とんでもない。ハンダースはザ・ドリフターズやキャンディーズ、沢田研二さんら“ナベプロ本流”ではなかったこともあり、ピークでさえ給料は20万円でした。サラリーマンの大卒初任給(※当時は9万円程度)の倍以上もらっていた計算になるけど、芸能人としてはちょっとね。しかも男だらけのメンバー6人が一軒家で合宿生活していました。ケンカした清水アキラさん(70)が金造サンの布団の上で大便したり、メチャクチャでした。いきなり汚い話ですみません。
──解散後に「にぎりっ屁」などの一発ギャグで知られるその桜金造とコンビを組んでさらにブレークしました。

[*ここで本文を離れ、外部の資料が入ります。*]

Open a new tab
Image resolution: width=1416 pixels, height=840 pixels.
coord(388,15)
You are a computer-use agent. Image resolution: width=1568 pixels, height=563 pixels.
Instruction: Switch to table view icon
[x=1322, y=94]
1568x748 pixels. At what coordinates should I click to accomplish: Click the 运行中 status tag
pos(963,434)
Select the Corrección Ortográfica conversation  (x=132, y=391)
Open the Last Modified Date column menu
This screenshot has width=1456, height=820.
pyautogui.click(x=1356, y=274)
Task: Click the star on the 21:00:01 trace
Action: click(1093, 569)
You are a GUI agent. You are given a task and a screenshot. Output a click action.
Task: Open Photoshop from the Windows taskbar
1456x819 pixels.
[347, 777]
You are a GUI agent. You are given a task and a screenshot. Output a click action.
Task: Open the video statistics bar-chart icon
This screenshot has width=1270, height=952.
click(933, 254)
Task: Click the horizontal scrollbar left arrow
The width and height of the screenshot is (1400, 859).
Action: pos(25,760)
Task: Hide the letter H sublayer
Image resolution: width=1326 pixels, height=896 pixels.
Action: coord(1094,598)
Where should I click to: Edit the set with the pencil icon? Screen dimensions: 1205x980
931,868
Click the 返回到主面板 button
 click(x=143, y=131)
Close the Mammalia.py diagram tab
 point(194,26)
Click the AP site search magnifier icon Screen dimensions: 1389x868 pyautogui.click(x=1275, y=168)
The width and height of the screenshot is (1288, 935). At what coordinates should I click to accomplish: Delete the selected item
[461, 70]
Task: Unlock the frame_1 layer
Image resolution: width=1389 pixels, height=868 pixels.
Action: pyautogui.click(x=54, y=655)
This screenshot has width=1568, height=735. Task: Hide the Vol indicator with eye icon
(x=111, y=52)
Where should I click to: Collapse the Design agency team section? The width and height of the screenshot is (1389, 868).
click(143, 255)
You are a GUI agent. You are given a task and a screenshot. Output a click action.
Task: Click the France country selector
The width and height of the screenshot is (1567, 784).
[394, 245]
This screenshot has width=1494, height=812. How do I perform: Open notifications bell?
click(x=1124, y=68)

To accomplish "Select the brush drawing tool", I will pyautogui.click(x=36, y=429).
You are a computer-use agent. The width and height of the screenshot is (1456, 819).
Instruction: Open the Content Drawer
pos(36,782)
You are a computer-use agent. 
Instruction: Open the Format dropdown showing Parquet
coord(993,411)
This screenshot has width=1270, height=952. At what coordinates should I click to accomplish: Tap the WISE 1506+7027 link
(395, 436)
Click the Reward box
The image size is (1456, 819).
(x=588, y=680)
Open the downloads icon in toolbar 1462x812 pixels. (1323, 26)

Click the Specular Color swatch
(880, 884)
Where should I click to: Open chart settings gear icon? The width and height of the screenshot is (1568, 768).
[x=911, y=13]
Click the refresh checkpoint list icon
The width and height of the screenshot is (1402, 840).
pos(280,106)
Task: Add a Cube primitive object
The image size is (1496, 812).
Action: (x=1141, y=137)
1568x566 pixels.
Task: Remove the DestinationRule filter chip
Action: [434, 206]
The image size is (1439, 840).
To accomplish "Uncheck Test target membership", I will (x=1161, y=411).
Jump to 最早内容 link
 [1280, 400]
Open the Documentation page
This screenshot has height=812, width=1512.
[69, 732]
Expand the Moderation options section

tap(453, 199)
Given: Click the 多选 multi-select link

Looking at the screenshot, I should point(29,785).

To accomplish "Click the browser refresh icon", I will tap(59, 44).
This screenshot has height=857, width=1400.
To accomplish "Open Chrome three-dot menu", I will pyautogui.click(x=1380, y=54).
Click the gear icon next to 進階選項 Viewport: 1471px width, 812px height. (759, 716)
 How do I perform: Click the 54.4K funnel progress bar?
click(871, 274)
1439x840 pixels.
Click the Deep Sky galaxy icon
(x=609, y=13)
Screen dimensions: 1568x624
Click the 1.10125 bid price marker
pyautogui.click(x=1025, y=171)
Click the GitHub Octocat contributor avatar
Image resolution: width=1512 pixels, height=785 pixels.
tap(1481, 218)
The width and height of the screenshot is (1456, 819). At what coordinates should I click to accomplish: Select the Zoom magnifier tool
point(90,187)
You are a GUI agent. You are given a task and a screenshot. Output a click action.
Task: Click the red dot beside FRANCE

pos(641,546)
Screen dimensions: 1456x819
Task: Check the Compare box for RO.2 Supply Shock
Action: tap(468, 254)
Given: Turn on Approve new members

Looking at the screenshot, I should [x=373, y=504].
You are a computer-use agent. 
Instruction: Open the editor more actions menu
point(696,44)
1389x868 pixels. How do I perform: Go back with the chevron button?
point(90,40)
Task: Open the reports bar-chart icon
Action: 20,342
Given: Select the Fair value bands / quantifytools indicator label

たしかにアゴ&キンゾー時代は羽振りが良かったですよ。レギュラーは12本、年収3000万円の売れっ子でした。ただ、体を張っていましたから、仕事はかなりきつかった。テレビにコンプライアンスなんて一切ない時代で、ワニ園で“ターザンの格好をしてあのワニにワニ革のベルトしてきて”だの“ハブとマングースが闘っている箱に顔を突っ込んで”といったハチャメチャな企画ばかり。これは局のせいじゃないけど、日本テレビ系「たけしのお笑いウルトラクイズ」で鉄はしごを金造サンとよじ登っている時に上からニョロニョロと何かがこぼれてきて……。金造サンのオシッコ! あの味は一生忘れられません。